METHOD AND DEVICE FOR INFLUENCING INSECTS

Abstract

In a method and device for influencing insects by means of electromagnetic radiation, a transmitter generates a time-based progression of an antenna feed with pulses, which is emitted via an antenna as electromagnetic radiation having corresponding pulses. The antenna feed comprises bursts, or packets or salvoes, of pulses, wherein the time interval between directly successive pulses of a burst is in the range from 5 με to 9 με and the time expansion of the burst is at least 0.1 ms. Because of the intensity gradients that arise in a radial direction around an antenna, a movement leading towards the antenna is, for insects, directly associated with an increase in perception intensity and a movement leading away is associated with a decrease. The insects perceive the gradient and tend to move such that the irritating perception decreases for them.

Description

The invention relates to a method according to the preamble of claim 1 and a device according to the preamble of claim 7 and a computer program product which causes a method according to the preamble of claim 1 to be performed on a program-controlled device.

The present invention relates in particular to methods and devices for influencing mosquitoes, preferably for reducing their biting activity.

Various solutions are available to reduce the bite activity of mosquitoes, such as insecticides, physical protective devices such as mosquito nets, repellents to be applied to the skin or clothing, and devices that attract mosquitoes to traps or repel them from areas.

§ **Target position records**:

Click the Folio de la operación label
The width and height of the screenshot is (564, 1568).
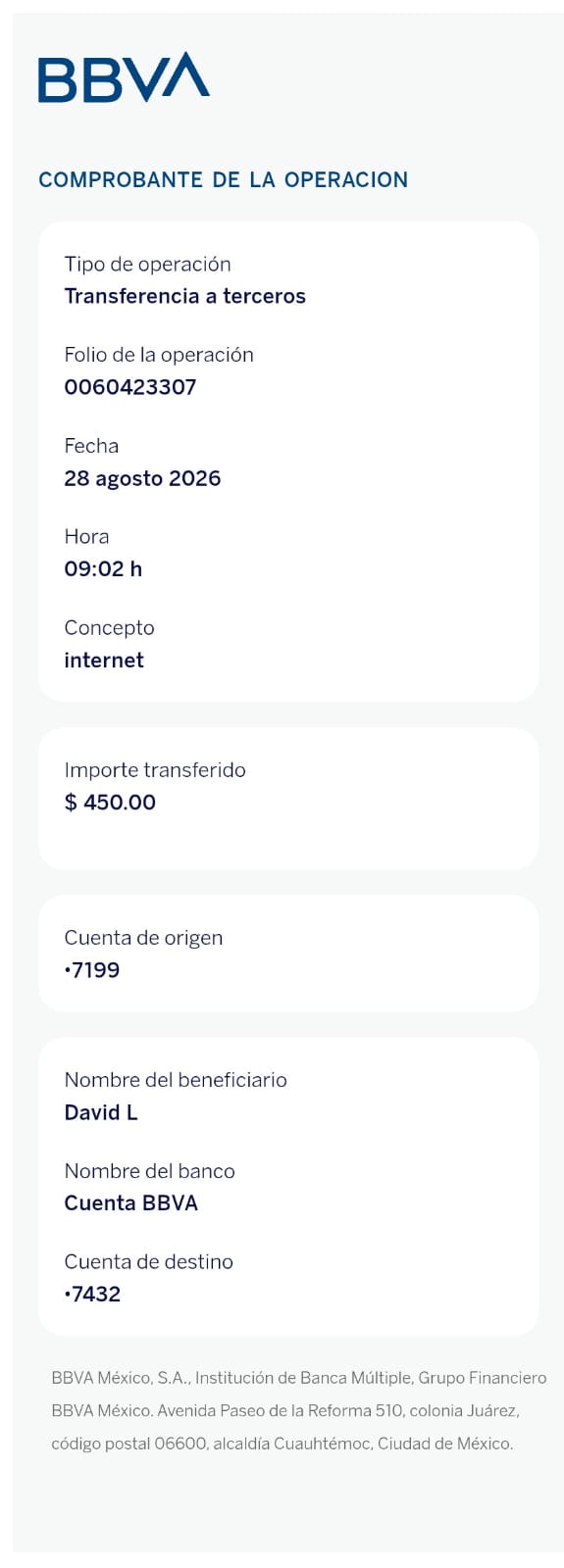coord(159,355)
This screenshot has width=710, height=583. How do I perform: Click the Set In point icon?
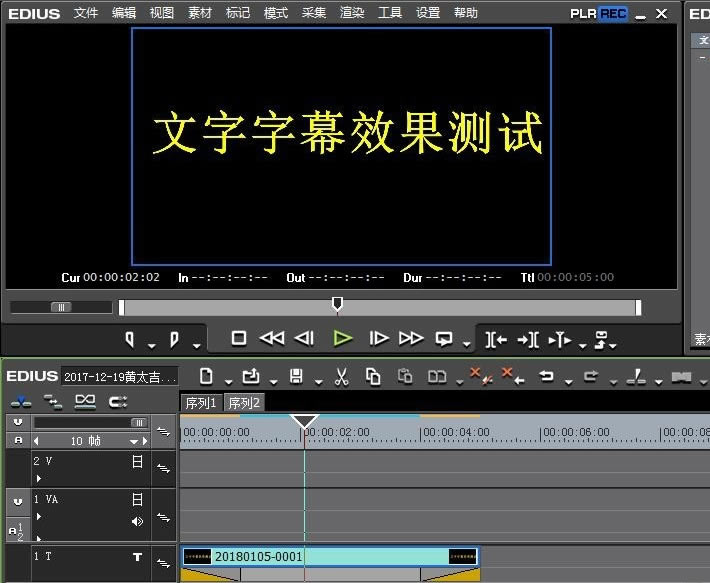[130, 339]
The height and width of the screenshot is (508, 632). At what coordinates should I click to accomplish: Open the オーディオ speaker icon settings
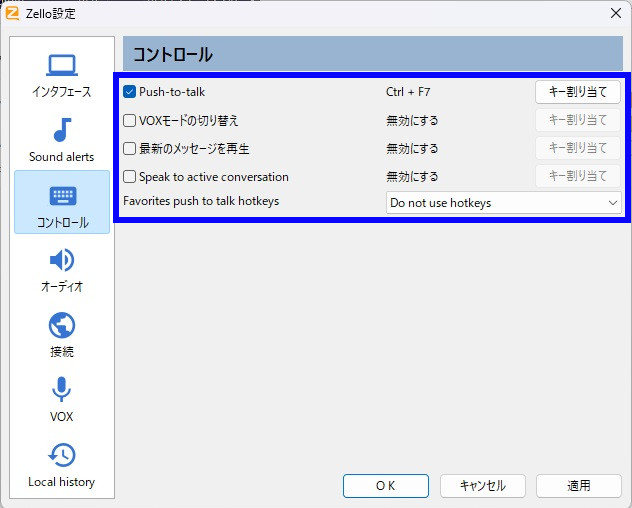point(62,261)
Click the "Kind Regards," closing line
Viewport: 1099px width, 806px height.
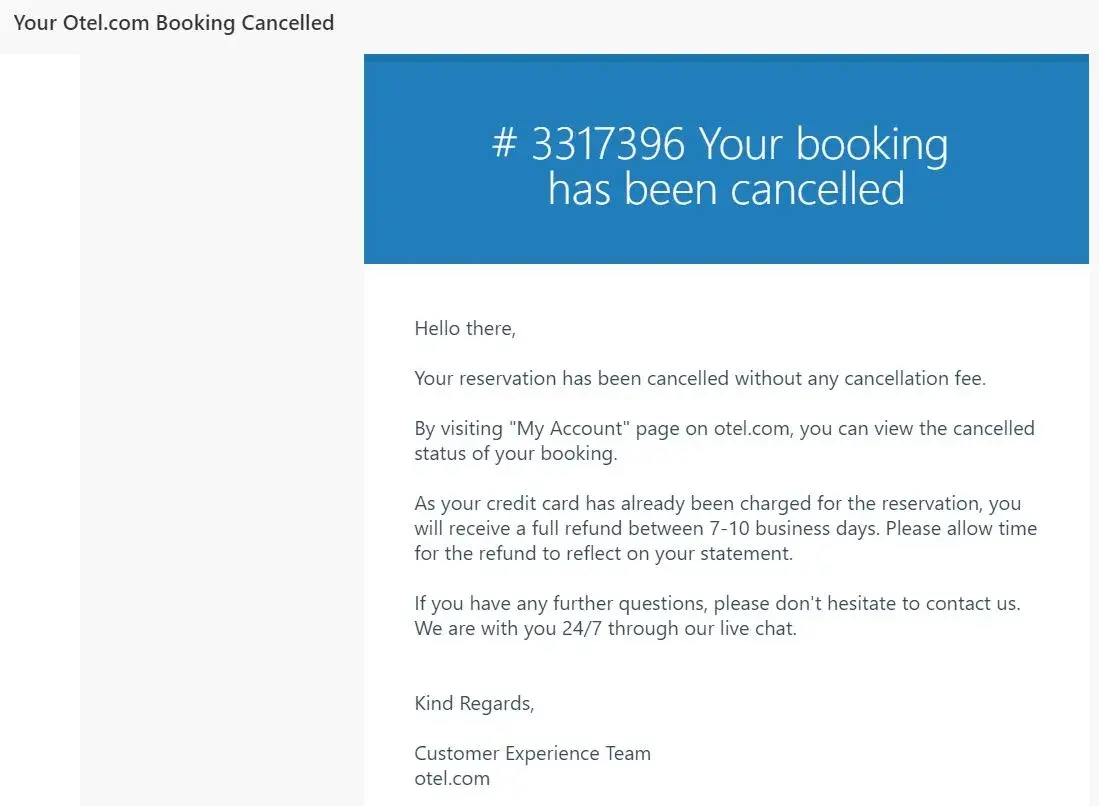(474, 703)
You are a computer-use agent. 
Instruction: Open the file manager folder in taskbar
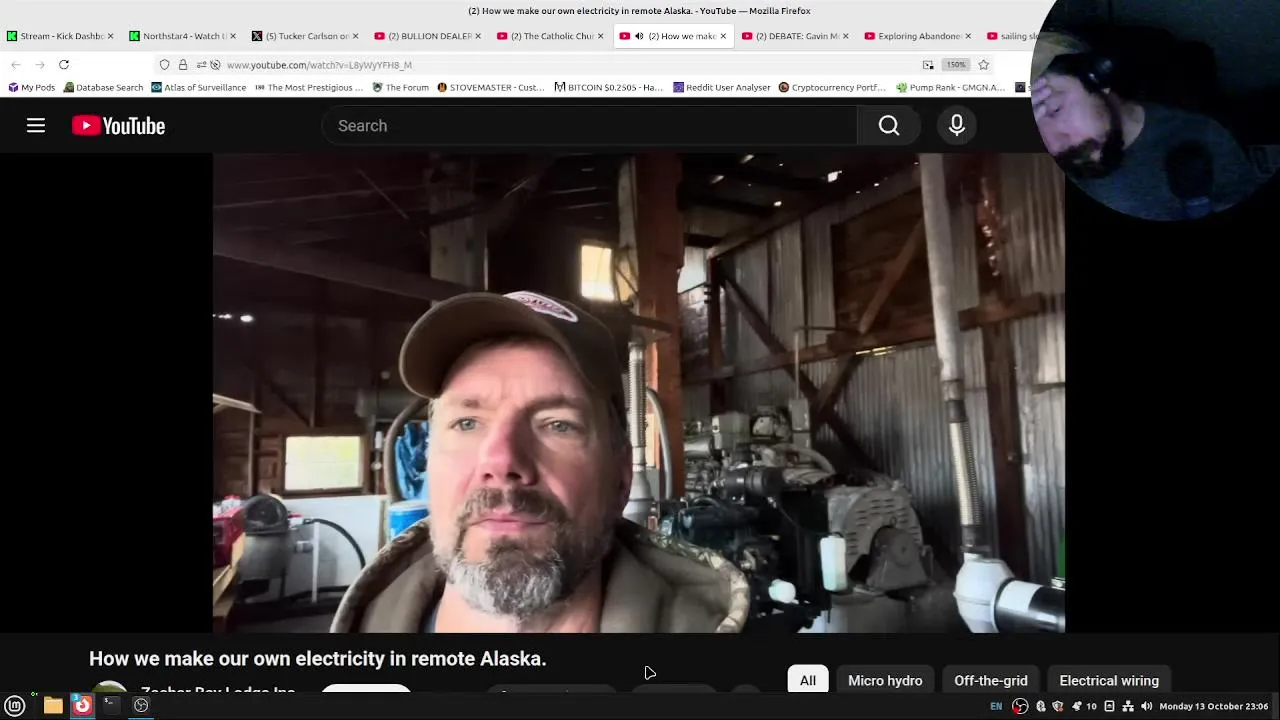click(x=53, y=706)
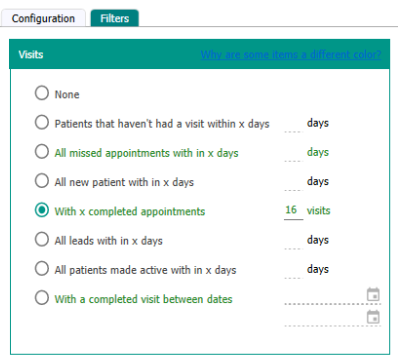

§ **What you will do**: List every solution the patent text names as available for reducing the bite activity of mosquitoes. This material has no connection to the patent text.

§ **Output below**:
- Insecticides
- Physical protective devices such as mosquito nets
- Repellents to be applied to the skin or clothing
- Devices that attract mosquitoes to traps or repel them from areas